Written problem 1: In the mailing list message about the Cassandra Sidecar, quote the passage from "Agree with Jon, Josh" to "the sidecar through.".
Written problem 2: Summarize the mailing list message about the Cassandra Sidecar in two sentences.
Written problem 3: Carry on the mailing list message about the Cassandra Sidecar from the point where it stops.

Supplied text:
Re: [DISCUSS] CEP-44: Kafka integration for Cassandra CDC using Sidecar

Mick Semb Wever Mon, 30 Sep 2024 10:59:07 -0700

Agree with Jon, Josh and Patrick here.

This is the type of hidden subproject that will get us into trouble with
the board/foundation.   I'm sure it's getting enough committer eyeballs,
and some PMC oversight, but maybe not enough.  Addressing the more material
points that Jon mentions is the best way to deal with that IMHO.




On Mon, 30 Sept 2024 at 20:37, Jon Haddad <[email protected]> wrote:

> I think it depends on what lens you're looking at the sidecar through.
>
> If you're actively working on it, and pulling it into your own infra,
> sure.  It's a thing.
>
> If you're an outsider?  I have a hard time seeing it.
>
> - No documentation as to what it does
> - No releases
> - No build instructions
> - Trying to build using standard gradle commands fails [1]
> - Included configs don't work out of the box. [2][3]
> - CEP-1 looks abandonded
> - The primary reason right now to use it looks to be analytics library,
> which doesn't work for most teams due to lack of vnode support [4]
>
> I think if you were to take a poll of 100 users outside this ML, I'd bet
> almost every one would agree the sidecar isn't a thing yet, and that's
> probably more important than if it's actually getting worked on.  I think
> it has quite a ways to go before it looks to be more than an idea that's
> incubating.

[Items listed in a dataset]
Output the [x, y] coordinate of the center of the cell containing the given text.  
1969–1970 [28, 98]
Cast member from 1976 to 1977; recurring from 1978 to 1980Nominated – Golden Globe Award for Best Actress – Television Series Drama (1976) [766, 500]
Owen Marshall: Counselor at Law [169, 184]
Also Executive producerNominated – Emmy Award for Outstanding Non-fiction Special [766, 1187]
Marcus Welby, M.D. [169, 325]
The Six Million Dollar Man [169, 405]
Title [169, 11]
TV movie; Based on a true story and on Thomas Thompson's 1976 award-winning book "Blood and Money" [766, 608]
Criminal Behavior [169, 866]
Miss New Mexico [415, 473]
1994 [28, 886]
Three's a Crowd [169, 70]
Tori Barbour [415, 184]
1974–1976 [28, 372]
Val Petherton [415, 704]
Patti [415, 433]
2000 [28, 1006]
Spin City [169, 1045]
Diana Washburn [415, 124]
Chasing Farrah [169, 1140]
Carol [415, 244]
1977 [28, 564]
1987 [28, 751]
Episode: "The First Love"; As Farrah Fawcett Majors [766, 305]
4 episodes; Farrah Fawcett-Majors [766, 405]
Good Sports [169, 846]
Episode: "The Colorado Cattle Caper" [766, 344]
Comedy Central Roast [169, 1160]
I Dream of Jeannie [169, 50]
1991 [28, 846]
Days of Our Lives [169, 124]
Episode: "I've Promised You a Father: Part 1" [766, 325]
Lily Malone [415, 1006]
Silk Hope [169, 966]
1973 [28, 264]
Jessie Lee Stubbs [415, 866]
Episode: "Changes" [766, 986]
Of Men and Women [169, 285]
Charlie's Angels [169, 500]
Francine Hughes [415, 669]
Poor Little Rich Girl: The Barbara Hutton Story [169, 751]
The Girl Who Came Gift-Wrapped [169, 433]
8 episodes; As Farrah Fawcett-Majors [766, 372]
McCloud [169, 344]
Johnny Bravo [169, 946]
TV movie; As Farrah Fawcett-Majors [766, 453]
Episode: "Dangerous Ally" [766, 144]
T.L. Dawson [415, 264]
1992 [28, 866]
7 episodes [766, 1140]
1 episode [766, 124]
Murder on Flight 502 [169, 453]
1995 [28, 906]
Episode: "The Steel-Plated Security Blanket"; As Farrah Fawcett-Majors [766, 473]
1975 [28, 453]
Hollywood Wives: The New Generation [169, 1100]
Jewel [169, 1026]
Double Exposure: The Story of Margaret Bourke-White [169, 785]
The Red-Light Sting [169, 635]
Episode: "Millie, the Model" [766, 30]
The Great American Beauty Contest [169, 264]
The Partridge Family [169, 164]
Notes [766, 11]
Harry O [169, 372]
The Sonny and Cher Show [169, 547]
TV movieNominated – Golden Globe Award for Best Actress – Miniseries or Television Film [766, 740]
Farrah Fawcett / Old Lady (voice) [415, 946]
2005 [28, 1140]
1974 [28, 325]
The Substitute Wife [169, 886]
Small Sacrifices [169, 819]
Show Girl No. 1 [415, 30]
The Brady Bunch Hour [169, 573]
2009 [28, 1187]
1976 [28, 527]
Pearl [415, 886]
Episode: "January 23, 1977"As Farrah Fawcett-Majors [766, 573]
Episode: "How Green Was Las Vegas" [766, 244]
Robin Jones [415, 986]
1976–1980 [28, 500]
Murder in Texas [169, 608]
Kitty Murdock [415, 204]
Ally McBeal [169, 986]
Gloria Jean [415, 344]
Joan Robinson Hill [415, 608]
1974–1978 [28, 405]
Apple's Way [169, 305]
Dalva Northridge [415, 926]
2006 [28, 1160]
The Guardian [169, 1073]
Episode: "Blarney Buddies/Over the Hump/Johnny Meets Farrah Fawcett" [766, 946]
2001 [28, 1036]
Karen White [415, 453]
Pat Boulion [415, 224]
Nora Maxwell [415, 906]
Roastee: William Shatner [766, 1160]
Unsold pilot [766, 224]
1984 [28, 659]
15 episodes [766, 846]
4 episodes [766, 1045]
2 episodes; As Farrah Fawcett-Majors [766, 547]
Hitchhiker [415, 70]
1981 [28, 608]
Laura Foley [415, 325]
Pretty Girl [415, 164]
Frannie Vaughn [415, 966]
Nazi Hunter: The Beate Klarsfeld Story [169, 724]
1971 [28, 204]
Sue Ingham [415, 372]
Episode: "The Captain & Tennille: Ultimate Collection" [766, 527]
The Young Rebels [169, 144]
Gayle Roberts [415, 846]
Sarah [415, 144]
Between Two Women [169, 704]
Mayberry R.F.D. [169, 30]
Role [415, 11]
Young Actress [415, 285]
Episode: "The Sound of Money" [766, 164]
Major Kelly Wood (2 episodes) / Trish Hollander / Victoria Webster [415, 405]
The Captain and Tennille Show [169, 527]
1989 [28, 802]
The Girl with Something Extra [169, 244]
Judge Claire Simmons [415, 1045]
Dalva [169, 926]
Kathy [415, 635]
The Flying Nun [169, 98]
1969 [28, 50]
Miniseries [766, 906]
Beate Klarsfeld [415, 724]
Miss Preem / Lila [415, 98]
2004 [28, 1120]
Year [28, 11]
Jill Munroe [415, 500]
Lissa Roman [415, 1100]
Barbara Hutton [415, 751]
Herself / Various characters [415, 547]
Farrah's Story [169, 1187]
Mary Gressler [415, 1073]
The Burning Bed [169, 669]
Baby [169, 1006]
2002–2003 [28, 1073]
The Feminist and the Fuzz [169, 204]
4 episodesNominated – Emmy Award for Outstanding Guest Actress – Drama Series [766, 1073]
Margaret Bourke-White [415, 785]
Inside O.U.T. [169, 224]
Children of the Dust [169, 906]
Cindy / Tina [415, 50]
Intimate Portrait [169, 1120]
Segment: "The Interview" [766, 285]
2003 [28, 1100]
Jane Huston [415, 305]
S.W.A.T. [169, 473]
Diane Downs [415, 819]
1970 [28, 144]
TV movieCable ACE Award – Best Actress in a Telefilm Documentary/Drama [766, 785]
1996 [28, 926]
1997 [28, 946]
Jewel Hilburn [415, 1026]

---

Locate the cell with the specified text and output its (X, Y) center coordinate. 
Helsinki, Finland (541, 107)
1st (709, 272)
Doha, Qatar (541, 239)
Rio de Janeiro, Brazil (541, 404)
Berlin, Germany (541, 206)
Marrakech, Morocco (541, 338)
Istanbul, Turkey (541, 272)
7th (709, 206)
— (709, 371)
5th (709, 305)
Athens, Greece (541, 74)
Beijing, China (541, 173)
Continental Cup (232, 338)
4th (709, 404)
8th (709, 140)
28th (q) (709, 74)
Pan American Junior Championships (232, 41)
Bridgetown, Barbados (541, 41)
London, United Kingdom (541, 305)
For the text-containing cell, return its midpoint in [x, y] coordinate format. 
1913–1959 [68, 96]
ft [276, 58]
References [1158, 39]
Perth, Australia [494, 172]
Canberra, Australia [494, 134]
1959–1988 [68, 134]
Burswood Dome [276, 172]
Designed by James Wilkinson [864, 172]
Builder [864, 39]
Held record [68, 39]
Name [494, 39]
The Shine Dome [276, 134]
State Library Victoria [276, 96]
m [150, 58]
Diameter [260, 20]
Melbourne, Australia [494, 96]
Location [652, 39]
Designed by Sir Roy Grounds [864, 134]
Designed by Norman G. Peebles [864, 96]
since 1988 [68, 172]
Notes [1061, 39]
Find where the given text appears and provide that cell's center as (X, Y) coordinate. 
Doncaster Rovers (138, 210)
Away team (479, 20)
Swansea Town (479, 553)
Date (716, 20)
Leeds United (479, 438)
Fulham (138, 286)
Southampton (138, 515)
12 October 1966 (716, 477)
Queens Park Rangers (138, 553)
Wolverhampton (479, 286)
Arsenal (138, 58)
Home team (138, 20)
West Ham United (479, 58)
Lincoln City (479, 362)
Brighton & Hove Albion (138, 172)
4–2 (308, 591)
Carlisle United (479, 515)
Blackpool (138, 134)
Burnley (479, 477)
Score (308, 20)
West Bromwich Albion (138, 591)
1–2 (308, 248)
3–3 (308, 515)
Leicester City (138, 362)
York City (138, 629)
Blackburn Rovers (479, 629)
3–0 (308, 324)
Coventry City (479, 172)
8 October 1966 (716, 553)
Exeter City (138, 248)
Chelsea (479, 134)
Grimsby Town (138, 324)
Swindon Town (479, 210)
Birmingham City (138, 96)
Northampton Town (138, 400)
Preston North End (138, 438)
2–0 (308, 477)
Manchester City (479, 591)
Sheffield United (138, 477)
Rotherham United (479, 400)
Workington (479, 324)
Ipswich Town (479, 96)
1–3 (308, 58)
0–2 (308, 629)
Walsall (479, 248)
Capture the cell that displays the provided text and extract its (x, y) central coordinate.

Result 1:
Agree with Jon, Josh and Patrick here.

This is the type of hidden subproject that will get us into trouble with
the board/foundation.   I'm sure it's getting enough committer eyeballs,
and some PMC oversight, but maybe not enough.  Addressing the more material
points that Jon mentions is the best way to deal with that IMHO.




On Mon, 30 Sept 2024 at 20:37, Jon Haddad <[email protected]> wrote:

> I think it depends on what lens you're looking at the sidecar through.

Result 2: Mick Semb Wever agrees with Jon, Josh and Patrick that the Sidecar is the type of hidden subproject that could get the project into trouble with the board or foundation, and he says that addressing the material points Jon raised is the best way to deal with that. In the quoted message, Jon Haddad argues that to outsiders the Sidecar isn't a thing yet, citing missing documentation, releases and build instructions, failing builds and configs, an apparently abandoned CEP-1, and an analytics library that lacks vnode support.

Result 3:
>
> [1] https://issues.apache.org/jira/browse/CASSANDRASC-120
> [2 https://issues.apache.org/jira/browse/CASSANDRASC-121
> [3] https://issues.apache.org/jira/browse/CASSANDRASC-122
> [4] https://issues.apache.org/jira/browse/CASSANDRA-19594
>
>
> On Mon, Sep 30, 2024 at 11:14 AM Josh McKenzie <[email protected]>
> wrote:
>
>> The CEP for the sidecar has stalled. The sidecar itself is very much
>> alive and a thing.
>>
>> CEP != artifact.
>>
>> We should definitely clean that up though.
>>
>> On Mon, Sep 30, 2024, at 10:59 AM, Dinesh Joshi wrote:
>>
>> Patrick, could you please elaborate? The Sidecar has been a thing for a
>> while now.
>>
>> On Mon, Sep 30, 2024 at 7:51 AM Patrick McFadin <[email protected]>
>> wrote:
>>
>> I made the mistake of asking two things in one email.
>>
>> First thing I asked. Sidecar? Stalled CEP so why is this being talked
>> about like this is a thing?
>>
>> On Mon, Sep 30, 2024 at 7:21 AM Benedict <[email protected]> wrote:
>>
>>
>> Sorry Bernardo, you may have misunderstood me. I don’t have any concerns,
>> I was suggesting a possible future scenario where CDC for Kafka via sidecar
>> is changed to use a hypothetical future topic subscription service provided
>> by C*. It was meant to show that this CEP may be easily decoupled from any
>> future evolution in this area.
>>
>>
>> On 30 Sep 2024, at 14:58, Bernardo Botella <[email protected]>
>> wrote:
>>
>> Thanks everyone for the comments.
>>
>>
>> Patrick:
>> The proposal includes a “best effort” approach for deduplication (some
>> details can be found on the Digest class comments on the PR here
>> https://github.com/apache/cassandra-analytics/pull/87/files#diff-3a09caecc1da13419d92cde56a7cfc7d253faac08182e6c2768b3d32c015de82R185-R193
>>  ).
>> That alone won’t eliminate all the duplicates, but as Josh points out, it
>> moves the line to something way easier to handle for consumers, and
>> definitely on the direction we should aim towards. Accord is definitely
>> something this contribution will benefit from, that will move that line
>> even further.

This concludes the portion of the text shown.